We need saints now more than ever before!
But how does one become a saint?
There are but two means, and both are essential: to be willing to consider self as nothing, to practice a life of complete generosity in which all is for God without any reservation or let-down; and to strive for intimate union with God, for recollection or the spirit of prayer - a life of prayer insofar as circumstances and the duties of one's state permit.
There are only two mountains in the world: Thabor and Calvary. On Thabor we pray in secret, heart-to-heart with God, and unite ourselves with His infinite Majesty. Thabor's prayer, however, is not necessarily one of ecstatic joy; for our sanctification is difficult, and often enough it is only the hard road of Calvary that brings us to Thabor. On Calvary we suffer with Christ crucified, but our divine Savior, ever eager to reward those who follow Him that far, will often transform our Calvary for some days, or at least for a few hours, into Thabor.
When our Lord has found enough generous souls to whom this program is not a hard saying, but rather an inspiring challenge impelling them to accept both its immediate difficulties and threatening hardships, you may be sure that through them, or at least because of them, He will complete the work of redemption.
Administrators, politicians, and those charged with governing our temporal welfare must do their best. Their effort alone, however, will not raise the world's ruins and restore life to the world. If the work of reconstruction is to be fruitful and effective, we must have devout souls who are willing to consecrate themselves to a deeply spiritual life.
We face a challenge!
Christ awaits our answer!
Let it be understood: God has no place for triflers or merely curious onlookers. The redemption of the world is no trifling matter. The world is bought at a great price!
We do not all have the same talent to offer. God asks much of those who have much, but from the less gifted He is content with the widow's mite; this meager offering is by no means less valuable or less effective. Each one must give his all, and this all varies greatly in quantity and quality.
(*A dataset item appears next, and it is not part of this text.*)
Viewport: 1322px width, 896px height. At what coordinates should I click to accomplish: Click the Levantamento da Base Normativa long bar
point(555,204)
The duty to win back the world does not devolve upon religious alone, even though the demands made upon them are naturally greater. The field is open in the world to the married or single, the youth, the mature, and the old.
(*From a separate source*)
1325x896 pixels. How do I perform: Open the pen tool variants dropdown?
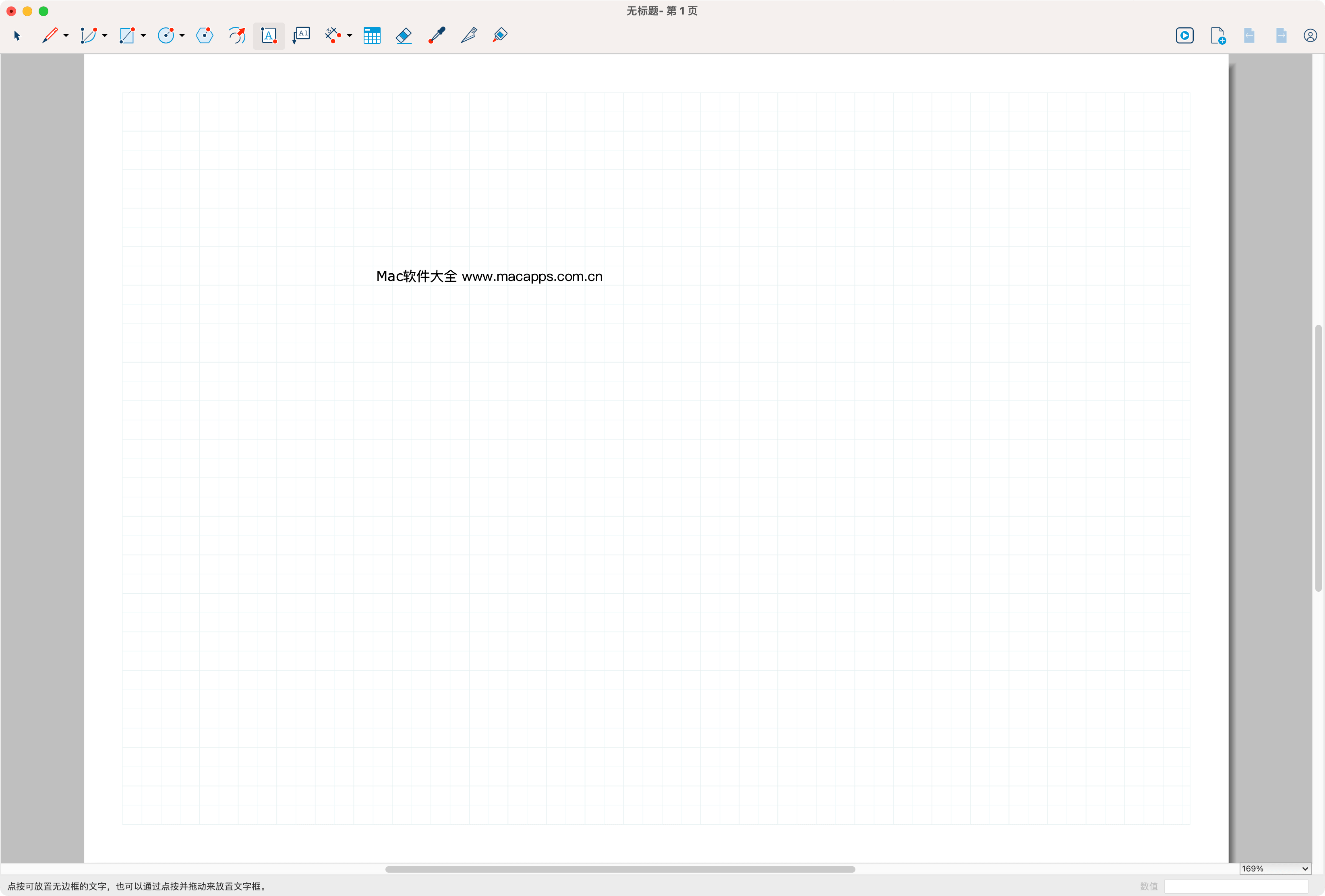66,35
Everyone is invited. No one is excluded.
Either we have or have not committed grave sins. Whatever the case may be, the necessity for self-conquest confronts us.
Even though we have never sinned grievously, the fact still remains that we entered life burdened with Original Sin and its consequent evil tendencies arising from the triple concupiscence: concupiscence of the eyes, concupiscence of the flesh, and concupiscence of the mind. The Blessed Virgin Mary alone, through her Immaculate Conception, was preserved from this taint and, as the Holy Church teaches, was given in addition to her fundamental preservation the precious grace to keep free of actual sin throughout her life.
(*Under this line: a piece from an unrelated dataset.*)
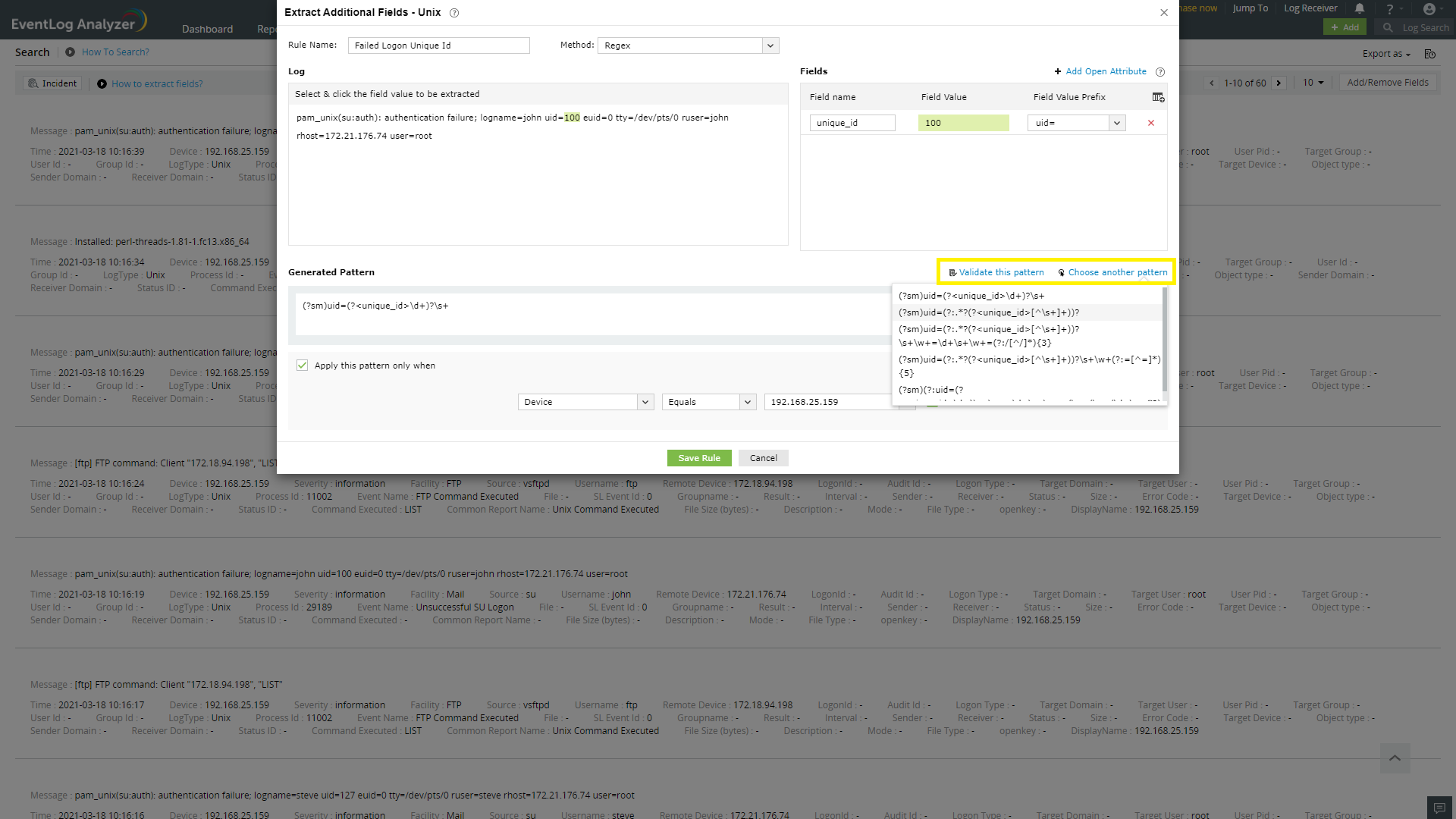
Task: Open help icon beside Add Open Attribute
Action: [x=1159, y=72]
These formal definitions of the Church bring us to the double realization that from our birth we have within us a tendency that, if not guarded against, leads to catastrophe; and further, that at no moment are we free from a possible head-on collision with temptation. Who can be certain that his moral brakes will not play him false sometime or another? Like autos with defective brakes on a difficult road, we need to be on our guard for every turn or slightest grade.
Someone has said that civilization does not consist in gas, electricity, railroads, and airplanes, but in organization and struggle against Original Sin. The truth of that statement is plainly evident.
"Man is not good by nature," observed Jacques Riviere. "His nurse knows that." And again he says, "The dogma of Original Sin is a fundamental consideration for a sane and truly just estimate of man."
In the light of this truth, how absurd and presumptuous is Rousseau's theory that man is totally good and in consequence has nothing to fear from himself. This ridiculous theory, however, has been sufficiently exploded. How grateful we should be to the Church for giving us a true conception of our human nature!
But without accepting the fundamental axioms of a deceptive and confusing secularism, do we not reason, in practice at least, as if an evil concupiscence did not exist and as if we had not to fear its possible treachery?